Breast cancer can spread through lymphatic routes, often leading to lymphangitic carcinomatosis, where cancer cells spread through lymphatic vessels to distant sites, including the contralateral breast. Genomic analyses have revealed that while synchronous axillary lymph node (ALN) metastasis is a prognosticator of breast cancer, it is not typically involved in seeding distant metastases, which often occur via hematogenous routes. This suggests that while LN involvement is significant, it may not always be the primary route for distant metastasis.
The number of positive lymph nodes (pLNs) is a critical prognostic factor in breast cancer. Studies have shown that each additional millimeter of tumor diameter decreases the likelihood of having no pLNs, with increasing tumor diameters correlating with higher numbers of pLNs and poorer survival outcomes. Tumor-specific mortality increases significantly with the number of pLNs, highlighting the importance of early detection and treatment to prevent extensive LN involvement.

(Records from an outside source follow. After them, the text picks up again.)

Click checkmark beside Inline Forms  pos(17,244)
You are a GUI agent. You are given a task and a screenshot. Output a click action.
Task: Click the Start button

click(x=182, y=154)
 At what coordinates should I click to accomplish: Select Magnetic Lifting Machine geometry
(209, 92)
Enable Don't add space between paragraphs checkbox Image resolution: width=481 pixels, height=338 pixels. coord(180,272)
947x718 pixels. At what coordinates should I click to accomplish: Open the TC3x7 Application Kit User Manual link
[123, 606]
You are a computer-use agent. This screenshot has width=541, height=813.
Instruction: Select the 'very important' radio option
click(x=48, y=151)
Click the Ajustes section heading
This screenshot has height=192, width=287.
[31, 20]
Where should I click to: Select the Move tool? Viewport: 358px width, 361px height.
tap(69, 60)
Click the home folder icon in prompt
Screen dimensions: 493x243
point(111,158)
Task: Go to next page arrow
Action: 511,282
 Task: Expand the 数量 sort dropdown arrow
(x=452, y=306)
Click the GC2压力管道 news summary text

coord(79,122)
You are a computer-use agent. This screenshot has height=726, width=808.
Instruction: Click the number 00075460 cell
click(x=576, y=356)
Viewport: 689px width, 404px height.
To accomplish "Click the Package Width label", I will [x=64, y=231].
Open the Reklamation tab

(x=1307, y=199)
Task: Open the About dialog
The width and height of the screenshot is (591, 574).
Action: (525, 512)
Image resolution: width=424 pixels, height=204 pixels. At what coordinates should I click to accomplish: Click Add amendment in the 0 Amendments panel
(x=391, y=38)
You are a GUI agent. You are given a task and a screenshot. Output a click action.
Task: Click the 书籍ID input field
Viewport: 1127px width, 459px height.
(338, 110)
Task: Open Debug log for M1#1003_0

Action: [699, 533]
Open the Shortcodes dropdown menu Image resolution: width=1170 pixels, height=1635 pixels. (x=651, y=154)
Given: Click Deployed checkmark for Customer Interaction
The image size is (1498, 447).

Interactions between the tumor stromal compartment and cancer cells play a significant role in LN metastasis. Increased lymphatic vessel area and invasive phenotype are associated with higher LN metastasis rates. Tumors with increased interstitial fluid transport and lymphatic-convective drain exhibit more extensive LN and lung metastasis, suggesting that these factors facilitate the spread of cancer cells through lymphatic vessels.
Pathologic and clinical characteristics significantly influence LN metastasis and treatment outcomes. Tumor cells can traverse LNs and gain access to the general circulation, supporting the role of lymphatic extension in cancer spread. Identifying factors that influence nodal status can provide insights into the mechanisms of metastasis and inform treatment strategies to reduce treatment failure rates.
Epithelial-mesenchymal transition (EMT) is a key mechanism that allows cancer cells to acquire migratory and invasive properties, facilitating their spread through the lymphatic system. Inflammatory cytokines, such as TGF-β, induce EMT, linking cancer-related inflammation to metastatic disease. Understanding the mechanisms of EMT and its role in lymphatic dissemination can help develop targeted therapies to prevent LN metastasis.
Breast cancer spread to lymph nodes is a complex process influenced by tumor characteristics, hormonal status, and interactions with the lymphatic system. Understanding the mechanisms of LN metastasis and its prognostic significance is crucial for developing effective treatments and improving patient outcomes. Advances in experimental models and genomic analyses continue to provide valuable insights into the biology of lymphatic spread, paving the way for targeted therapeutic strategies.